Un cluster de calcul massif et une feuille de route à cinq ans
Pour concrétiser ses ambitions, Microsoft prévoit d’utiliser un nouveau cluster de calcul basé sur les puces GB200 de Nvidia, la dernière génération de processeurs dédiés à l’entraînement de modèles d’IA. Suleyman a évoqué un plan quinquennal, avec des modèles spécialisés pour différents usages intégrés progressivement dans Windows, Office et Azure.
Côté sécurité, l’équipe travaille à supprimer les comportements qui donneraient l’impression que l’IA possède des émotions ou des intentions propres. Suleyman a déjà alerté sur les risques d’une IA « apparemment consciente » qui imiterait le comportement humain, un sujet que Microsoft veut traiter en amont plutôt qu’en réaction à un scandale.
La vraie inconnue reste financière. Microsoft dépense des sommes colossales en infrastructure IA sans que Copilot ait encore prouvé sa rentabilité. L’entreprise reste évasive sur les métriques commerciales de son assistant, et la contribution réelle de Copilot au chiffre d’affaires demeure opaque.
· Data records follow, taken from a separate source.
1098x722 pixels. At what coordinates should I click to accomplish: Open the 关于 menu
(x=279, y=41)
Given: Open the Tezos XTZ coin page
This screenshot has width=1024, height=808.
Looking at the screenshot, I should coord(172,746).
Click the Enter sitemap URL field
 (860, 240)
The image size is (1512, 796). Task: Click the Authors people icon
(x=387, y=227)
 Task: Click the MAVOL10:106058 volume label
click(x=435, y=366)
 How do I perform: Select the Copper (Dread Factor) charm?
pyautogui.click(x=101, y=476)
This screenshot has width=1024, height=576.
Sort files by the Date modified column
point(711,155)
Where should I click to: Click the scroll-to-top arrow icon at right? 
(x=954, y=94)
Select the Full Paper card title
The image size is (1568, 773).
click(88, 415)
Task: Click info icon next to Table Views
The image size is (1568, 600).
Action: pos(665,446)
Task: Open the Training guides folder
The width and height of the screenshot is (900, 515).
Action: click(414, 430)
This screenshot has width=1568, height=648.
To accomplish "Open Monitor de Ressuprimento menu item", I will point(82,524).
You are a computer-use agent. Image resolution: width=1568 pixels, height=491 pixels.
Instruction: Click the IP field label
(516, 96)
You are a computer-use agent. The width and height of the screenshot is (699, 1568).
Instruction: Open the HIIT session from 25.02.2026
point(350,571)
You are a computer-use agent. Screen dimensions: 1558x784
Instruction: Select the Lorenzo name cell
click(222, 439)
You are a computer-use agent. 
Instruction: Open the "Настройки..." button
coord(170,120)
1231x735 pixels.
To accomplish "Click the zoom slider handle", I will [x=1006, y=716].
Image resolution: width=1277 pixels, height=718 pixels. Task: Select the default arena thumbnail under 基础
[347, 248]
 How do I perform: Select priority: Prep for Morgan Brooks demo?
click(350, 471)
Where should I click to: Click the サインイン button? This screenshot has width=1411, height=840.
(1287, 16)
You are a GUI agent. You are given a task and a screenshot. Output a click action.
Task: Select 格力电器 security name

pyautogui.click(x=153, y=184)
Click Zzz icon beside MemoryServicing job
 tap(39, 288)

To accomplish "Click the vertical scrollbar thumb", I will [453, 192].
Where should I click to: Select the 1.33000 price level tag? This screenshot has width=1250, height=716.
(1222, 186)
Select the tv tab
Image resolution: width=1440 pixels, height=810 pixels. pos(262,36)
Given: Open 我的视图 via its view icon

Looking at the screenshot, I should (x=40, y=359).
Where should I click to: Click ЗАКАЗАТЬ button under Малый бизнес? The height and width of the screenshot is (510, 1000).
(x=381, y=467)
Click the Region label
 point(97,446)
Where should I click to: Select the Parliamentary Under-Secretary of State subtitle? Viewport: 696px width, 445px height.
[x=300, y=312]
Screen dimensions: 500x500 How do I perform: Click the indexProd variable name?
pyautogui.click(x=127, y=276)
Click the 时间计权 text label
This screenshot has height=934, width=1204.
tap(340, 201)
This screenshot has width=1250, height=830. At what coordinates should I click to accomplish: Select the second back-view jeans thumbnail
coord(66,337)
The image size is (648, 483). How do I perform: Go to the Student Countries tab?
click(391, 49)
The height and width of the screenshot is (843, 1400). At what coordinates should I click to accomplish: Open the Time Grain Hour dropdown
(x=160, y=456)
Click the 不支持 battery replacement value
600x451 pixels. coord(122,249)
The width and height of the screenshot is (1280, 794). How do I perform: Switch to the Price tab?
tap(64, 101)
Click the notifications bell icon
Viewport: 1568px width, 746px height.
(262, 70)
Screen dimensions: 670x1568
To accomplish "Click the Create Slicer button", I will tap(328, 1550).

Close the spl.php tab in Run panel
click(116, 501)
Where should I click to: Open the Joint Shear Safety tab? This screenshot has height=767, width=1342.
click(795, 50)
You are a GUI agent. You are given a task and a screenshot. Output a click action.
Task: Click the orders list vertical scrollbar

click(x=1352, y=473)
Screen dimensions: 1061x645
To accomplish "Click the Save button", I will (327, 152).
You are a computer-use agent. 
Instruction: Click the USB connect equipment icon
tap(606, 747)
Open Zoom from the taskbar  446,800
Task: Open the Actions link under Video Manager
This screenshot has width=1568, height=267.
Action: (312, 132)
En parallèle, les négociations sur la restructuration d’OpenAI en entreprise à but lucratif ajoutent une couche d’incertitude. Si OpenAI prend son indépendance, Microsoft devra compter sur ses propres modèles bien plus vite que prévu. La course à la superintelligence, pour Redmond, n’est pas un luxe : c’est une police d’assurance.